For it is not the “fairest water” which is diffused over the spring, but the “fairest water” of the spring which is diffused over the Axius.[1] EPIT.
24. After the river Axius is the city Thessalonica, formerly called Therma. It was founded by Cassander, who called it after the name of his wife, a daughter of Philip Amyntas. He transferred to it the small surrounding cities, Chalastra, Ænea, Cissus, and some others. Probably from this Cissus came Iphidamas, mentioned in Homer, “whose grandfather Cisseus educated him,” he says, “in Thrace,” which is now called Macedonia. EPIT.

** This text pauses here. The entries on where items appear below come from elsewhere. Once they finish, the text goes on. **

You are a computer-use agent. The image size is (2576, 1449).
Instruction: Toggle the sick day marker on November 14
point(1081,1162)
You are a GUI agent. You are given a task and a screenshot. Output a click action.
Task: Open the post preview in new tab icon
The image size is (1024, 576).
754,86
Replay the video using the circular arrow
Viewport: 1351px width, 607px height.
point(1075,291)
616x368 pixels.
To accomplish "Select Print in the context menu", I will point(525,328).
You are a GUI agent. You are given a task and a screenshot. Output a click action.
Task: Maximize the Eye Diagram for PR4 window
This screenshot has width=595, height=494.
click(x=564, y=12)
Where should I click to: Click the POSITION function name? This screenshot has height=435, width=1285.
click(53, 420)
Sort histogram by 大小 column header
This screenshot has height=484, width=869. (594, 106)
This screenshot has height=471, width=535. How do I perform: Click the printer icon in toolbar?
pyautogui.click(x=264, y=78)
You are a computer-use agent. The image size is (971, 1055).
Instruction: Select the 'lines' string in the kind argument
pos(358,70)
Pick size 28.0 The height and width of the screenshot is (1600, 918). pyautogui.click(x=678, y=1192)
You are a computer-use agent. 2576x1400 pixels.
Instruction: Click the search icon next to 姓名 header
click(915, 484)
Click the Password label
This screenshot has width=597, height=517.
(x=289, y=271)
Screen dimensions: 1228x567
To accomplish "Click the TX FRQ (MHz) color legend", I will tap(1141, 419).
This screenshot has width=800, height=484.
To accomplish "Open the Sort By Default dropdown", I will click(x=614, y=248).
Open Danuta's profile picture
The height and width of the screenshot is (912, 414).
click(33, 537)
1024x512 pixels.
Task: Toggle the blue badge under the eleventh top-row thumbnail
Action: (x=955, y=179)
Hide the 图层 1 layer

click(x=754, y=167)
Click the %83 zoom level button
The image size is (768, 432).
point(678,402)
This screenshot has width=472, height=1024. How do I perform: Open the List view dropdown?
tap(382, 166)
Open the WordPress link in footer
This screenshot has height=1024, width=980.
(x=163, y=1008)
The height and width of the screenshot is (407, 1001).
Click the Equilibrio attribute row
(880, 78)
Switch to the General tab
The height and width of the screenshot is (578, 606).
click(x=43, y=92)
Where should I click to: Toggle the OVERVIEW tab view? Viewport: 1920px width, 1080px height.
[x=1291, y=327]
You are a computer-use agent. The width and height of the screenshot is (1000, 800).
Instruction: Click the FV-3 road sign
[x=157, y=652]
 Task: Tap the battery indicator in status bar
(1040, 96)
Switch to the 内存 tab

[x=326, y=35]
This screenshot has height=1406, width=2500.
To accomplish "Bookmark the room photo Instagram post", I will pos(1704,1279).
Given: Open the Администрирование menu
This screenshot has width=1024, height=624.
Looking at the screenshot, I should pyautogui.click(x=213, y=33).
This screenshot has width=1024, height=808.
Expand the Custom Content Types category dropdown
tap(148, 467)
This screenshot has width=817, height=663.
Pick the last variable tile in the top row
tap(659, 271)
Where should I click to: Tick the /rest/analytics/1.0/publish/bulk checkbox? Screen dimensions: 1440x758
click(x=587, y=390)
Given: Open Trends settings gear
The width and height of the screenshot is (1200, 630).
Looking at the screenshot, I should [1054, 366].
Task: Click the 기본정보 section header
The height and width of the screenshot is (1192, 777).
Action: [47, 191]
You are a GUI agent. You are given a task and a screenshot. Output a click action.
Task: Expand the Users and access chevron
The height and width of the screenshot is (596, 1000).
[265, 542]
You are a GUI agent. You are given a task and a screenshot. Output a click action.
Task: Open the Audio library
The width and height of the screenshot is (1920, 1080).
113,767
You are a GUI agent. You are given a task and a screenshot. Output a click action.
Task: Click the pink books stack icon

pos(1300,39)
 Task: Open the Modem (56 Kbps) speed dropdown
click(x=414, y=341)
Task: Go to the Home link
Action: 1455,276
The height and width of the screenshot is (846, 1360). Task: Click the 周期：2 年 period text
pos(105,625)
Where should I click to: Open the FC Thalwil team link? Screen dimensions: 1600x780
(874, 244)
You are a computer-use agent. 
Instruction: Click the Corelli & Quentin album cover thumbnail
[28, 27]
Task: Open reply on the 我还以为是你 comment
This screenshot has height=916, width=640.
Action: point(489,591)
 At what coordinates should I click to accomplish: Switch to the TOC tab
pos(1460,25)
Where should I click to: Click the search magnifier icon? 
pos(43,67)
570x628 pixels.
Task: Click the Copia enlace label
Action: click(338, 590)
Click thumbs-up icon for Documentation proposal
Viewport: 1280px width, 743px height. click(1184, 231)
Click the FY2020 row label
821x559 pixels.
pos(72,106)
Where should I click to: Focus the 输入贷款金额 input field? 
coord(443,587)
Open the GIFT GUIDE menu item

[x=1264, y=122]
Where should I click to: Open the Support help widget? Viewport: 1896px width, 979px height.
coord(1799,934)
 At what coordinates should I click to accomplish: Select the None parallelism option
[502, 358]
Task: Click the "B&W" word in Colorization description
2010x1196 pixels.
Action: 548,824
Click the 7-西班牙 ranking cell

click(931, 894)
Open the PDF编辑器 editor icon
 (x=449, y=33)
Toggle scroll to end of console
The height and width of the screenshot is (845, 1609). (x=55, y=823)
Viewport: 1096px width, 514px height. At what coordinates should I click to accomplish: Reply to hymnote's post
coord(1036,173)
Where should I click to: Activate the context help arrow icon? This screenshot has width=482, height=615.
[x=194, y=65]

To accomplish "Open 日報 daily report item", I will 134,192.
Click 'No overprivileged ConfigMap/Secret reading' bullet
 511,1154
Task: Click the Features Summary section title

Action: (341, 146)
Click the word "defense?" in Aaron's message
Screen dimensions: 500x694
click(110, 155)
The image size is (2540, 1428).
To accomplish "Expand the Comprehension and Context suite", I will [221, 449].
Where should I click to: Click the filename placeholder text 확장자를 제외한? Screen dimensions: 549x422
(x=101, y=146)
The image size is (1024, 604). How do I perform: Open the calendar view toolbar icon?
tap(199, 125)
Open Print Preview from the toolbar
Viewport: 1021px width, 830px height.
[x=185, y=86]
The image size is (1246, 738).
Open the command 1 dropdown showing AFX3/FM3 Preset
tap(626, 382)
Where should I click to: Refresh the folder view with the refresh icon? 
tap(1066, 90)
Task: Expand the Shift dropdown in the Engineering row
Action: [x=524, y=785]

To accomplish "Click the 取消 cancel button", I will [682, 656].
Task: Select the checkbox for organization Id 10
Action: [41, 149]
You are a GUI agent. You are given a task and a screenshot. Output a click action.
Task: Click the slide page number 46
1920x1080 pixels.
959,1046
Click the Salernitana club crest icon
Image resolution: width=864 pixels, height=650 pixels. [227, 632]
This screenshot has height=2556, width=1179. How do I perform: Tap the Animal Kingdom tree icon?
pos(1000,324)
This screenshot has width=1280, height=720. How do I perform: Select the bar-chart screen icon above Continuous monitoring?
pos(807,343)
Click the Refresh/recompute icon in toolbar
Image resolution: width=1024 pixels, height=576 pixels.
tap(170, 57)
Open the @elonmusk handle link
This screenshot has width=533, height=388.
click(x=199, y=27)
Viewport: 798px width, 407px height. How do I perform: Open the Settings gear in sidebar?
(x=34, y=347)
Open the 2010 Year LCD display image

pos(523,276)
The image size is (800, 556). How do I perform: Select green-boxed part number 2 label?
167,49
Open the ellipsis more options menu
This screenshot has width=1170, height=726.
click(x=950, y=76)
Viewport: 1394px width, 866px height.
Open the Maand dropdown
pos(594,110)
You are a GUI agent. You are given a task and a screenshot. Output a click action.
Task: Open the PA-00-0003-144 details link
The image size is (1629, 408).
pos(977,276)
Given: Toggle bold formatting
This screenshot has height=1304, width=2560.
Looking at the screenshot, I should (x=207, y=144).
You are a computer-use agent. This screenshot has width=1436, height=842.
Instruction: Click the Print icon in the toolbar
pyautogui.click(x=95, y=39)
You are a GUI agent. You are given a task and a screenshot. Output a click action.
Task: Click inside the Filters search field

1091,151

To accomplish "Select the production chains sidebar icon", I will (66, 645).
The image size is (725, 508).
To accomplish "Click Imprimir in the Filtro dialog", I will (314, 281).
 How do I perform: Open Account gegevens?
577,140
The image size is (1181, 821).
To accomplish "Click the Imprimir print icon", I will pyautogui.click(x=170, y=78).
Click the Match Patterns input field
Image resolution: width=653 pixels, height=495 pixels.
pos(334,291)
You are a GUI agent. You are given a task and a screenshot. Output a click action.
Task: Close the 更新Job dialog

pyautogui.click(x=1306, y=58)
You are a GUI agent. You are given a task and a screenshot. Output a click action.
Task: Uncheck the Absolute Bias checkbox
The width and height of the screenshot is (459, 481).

25. Somewhere in this neighbourhood is the mountain Bermius,[p 1] which was formerly in the possession of the Briges, a Thracian nation, some of whom passed over to Asia and were called by another name, Phrygians (Phryges). After Thessalonica follows the remaining part of the Thermæan Gulf,[p 2] extending to Canastræum.[p 3] This is a promontory of a peninsula form, and is opposite to Magnesia. Pallene is the name of the peninsula. It has an isthmus 5 stadia in width, with a ditch cut across it. There is a city on the peninsula, formerly
- ↑ Kramer quotes the following passage from Eustathius: “In the passage ἐπίκιδναται αἴῃ, or αἶαν, (for there are two readings,) some have understood αἶαν not to mean the earth, but a spring, as is evident from the words of the geographer, where he says that the Amydon of Homer was afterwards called Abydos, but was razed. For there is a spring of clearest water near Amydon, called Æa, running into the Axius, which is itself turbid, in consequence of the numerous rivers which flow into it. There is, therefore, he says, an error in the quotation, Ἀξίοῦ κάλλιστον ὕδωρ ἐπικίδναται αἴῃ, as it is clearly not the Axius which diffuses its water over the spring, but the contrary. The geographer rather intemperately finds fault with the supposition of αἶαν meaning the earth, and seems anxious to reject altogether this reading in the Homeric poem.”